ASSIGNED TASK → Recast the lines of the records starting at the line that contains "What do you see at coordinates (1338, 161)" and ending at the line that contains "The width and height of the screenshot is (618, 595)." as a JSON list of strings, one string per line, with blank lines left out.

RECORDS →
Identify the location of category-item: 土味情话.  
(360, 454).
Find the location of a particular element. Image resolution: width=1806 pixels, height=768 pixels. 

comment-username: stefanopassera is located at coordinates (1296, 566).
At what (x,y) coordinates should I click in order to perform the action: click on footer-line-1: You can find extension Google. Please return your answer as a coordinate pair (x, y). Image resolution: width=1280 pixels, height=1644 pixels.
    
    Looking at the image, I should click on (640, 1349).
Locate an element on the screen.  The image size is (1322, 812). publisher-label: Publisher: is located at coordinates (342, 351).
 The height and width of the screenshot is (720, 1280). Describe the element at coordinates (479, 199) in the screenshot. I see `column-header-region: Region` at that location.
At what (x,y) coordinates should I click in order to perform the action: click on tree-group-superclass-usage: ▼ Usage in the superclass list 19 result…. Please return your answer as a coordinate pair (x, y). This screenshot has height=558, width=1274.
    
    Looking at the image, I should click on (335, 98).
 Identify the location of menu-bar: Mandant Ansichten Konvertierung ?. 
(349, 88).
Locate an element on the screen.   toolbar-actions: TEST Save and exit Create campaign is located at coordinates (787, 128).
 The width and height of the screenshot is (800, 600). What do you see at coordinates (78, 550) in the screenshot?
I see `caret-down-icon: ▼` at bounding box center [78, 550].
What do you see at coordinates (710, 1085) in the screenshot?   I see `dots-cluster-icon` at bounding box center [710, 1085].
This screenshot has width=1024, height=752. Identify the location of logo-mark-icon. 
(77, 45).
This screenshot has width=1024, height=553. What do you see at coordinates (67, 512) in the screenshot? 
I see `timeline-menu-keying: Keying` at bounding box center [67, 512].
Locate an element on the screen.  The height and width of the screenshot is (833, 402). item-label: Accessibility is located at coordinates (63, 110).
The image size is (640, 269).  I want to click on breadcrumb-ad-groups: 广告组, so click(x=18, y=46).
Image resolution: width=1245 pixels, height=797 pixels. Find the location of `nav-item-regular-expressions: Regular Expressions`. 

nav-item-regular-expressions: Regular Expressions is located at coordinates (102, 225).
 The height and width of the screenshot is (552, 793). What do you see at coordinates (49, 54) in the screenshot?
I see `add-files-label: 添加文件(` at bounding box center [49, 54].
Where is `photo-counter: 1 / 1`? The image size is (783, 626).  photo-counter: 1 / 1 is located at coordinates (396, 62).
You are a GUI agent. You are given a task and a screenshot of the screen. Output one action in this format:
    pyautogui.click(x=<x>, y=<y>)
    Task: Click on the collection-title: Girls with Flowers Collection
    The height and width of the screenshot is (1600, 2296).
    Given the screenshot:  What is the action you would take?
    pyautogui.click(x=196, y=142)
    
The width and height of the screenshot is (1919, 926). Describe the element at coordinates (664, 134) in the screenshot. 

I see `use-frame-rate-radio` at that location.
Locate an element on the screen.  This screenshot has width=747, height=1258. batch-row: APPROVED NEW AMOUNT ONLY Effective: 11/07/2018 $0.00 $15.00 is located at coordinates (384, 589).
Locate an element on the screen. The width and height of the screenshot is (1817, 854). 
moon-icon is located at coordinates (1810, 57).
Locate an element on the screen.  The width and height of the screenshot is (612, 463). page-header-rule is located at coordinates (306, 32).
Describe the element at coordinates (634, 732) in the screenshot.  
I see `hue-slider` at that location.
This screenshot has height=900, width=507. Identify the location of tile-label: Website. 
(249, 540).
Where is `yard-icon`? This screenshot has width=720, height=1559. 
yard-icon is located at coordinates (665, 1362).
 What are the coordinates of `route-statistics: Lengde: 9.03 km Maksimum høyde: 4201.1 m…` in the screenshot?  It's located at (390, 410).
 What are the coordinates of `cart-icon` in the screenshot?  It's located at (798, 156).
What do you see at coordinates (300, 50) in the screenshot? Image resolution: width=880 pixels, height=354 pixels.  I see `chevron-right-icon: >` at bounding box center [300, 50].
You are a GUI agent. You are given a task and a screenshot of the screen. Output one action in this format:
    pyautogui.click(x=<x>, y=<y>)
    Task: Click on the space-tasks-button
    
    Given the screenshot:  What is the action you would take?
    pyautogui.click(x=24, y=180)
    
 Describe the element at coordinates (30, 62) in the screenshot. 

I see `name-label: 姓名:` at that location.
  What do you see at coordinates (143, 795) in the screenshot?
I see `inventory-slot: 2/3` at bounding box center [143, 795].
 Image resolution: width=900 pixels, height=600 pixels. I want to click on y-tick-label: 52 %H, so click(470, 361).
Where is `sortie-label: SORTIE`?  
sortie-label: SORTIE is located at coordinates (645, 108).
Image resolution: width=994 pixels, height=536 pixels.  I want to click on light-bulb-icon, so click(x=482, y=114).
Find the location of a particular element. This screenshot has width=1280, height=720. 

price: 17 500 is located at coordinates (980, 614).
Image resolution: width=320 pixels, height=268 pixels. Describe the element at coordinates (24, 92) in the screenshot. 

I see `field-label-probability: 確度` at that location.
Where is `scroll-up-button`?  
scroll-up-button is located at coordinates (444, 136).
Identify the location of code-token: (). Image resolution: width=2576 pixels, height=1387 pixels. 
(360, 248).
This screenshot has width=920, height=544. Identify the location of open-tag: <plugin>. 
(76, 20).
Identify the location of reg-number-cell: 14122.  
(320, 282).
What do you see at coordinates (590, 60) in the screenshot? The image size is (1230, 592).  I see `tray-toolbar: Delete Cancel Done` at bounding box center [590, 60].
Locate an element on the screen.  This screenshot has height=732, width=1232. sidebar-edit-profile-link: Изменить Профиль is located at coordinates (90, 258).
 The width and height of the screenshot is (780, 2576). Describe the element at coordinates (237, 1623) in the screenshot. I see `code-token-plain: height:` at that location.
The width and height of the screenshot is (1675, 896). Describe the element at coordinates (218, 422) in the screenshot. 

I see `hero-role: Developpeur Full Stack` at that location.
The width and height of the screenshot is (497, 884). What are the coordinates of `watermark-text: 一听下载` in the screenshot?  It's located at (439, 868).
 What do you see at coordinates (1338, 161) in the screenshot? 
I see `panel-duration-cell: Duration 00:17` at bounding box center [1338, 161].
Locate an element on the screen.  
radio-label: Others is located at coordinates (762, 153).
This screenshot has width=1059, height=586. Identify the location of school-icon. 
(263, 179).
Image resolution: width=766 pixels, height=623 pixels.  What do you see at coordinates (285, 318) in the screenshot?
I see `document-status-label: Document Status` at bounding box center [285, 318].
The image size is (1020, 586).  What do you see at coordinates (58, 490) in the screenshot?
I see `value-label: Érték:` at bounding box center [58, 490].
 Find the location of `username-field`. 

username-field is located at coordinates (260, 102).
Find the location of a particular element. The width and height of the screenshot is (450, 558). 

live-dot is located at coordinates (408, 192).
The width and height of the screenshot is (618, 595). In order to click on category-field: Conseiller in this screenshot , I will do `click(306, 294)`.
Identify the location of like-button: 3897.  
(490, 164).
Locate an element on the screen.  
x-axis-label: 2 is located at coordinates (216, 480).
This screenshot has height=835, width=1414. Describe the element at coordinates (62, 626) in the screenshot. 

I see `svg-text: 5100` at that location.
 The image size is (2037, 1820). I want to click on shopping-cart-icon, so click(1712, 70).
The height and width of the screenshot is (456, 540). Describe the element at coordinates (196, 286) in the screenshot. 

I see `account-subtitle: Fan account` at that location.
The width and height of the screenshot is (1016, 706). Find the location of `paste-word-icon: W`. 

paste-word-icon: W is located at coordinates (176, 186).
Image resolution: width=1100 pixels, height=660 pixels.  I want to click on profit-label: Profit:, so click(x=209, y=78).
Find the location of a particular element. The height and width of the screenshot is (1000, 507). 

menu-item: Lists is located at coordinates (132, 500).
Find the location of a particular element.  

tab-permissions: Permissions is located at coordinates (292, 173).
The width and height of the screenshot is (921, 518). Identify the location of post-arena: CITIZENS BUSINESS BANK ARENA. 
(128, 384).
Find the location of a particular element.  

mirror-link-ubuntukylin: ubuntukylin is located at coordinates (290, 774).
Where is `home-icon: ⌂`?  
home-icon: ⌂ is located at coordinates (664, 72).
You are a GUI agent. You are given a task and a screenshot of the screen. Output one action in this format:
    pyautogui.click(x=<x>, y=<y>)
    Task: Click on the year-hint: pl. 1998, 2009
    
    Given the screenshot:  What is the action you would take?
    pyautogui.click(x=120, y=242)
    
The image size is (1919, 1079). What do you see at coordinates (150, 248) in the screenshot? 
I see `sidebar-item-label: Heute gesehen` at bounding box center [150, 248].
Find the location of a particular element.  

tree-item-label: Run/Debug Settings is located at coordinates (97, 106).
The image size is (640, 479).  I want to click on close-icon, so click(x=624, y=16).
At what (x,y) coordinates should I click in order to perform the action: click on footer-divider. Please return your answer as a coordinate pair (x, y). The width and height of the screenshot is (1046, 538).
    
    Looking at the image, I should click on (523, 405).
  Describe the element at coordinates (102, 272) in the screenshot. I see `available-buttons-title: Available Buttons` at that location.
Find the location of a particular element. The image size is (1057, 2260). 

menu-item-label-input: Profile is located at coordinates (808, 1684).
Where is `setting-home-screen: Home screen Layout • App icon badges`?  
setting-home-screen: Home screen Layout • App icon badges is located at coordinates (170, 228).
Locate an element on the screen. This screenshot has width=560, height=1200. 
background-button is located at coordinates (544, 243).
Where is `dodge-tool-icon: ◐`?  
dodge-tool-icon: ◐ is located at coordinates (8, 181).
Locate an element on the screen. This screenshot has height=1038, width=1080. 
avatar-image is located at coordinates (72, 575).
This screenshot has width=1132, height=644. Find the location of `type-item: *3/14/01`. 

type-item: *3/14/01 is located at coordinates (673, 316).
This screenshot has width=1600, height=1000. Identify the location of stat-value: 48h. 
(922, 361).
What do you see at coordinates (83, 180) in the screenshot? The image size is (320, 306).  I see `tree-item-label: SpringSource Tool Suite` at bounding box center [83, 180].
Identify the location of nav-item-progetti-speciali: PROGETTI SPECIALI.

RESPONSE BOX →
[
  " What do you see at coordinates (1338, 161) in the screenshot? ",
  "I see `panel-duration-cell: Duration 00:17` at bounding box center [1338, 161].",
  "Locate an element on the screen.  ",
  "radio-label: Others is located at coordinates (762, 153).",
  "This screenshot has width=1059, height=586. Identify the location of school-icon. ",
  "(263, 179).",
  "Image resolution: width=766 pixels, height=623 pixels.  What do you see at coordinates (285, 318) in the screenshot?",
  "I see `document-status-label: Document Status` at bounding box center [285, 318].",
  "The image size is (1020, 586).  What do you see at coordinates (58, 490) in the screenshot?",
  "I see `value-label: Érték:` at bounding box center [58, 490].",
  " Find the location of `username-field`. ",
  "username-field is located at coordinates (260, 102).",
  "Find the location of a particular element. The width and height of the screenshot is (450, 558). ",
  "live-dot is located at coordinates (408, 192).",
  "The width and height of the screenshot is (618, 595). In order to click on category-field: Conseiller in this screenshot , I will do `click(306, 294)`."
]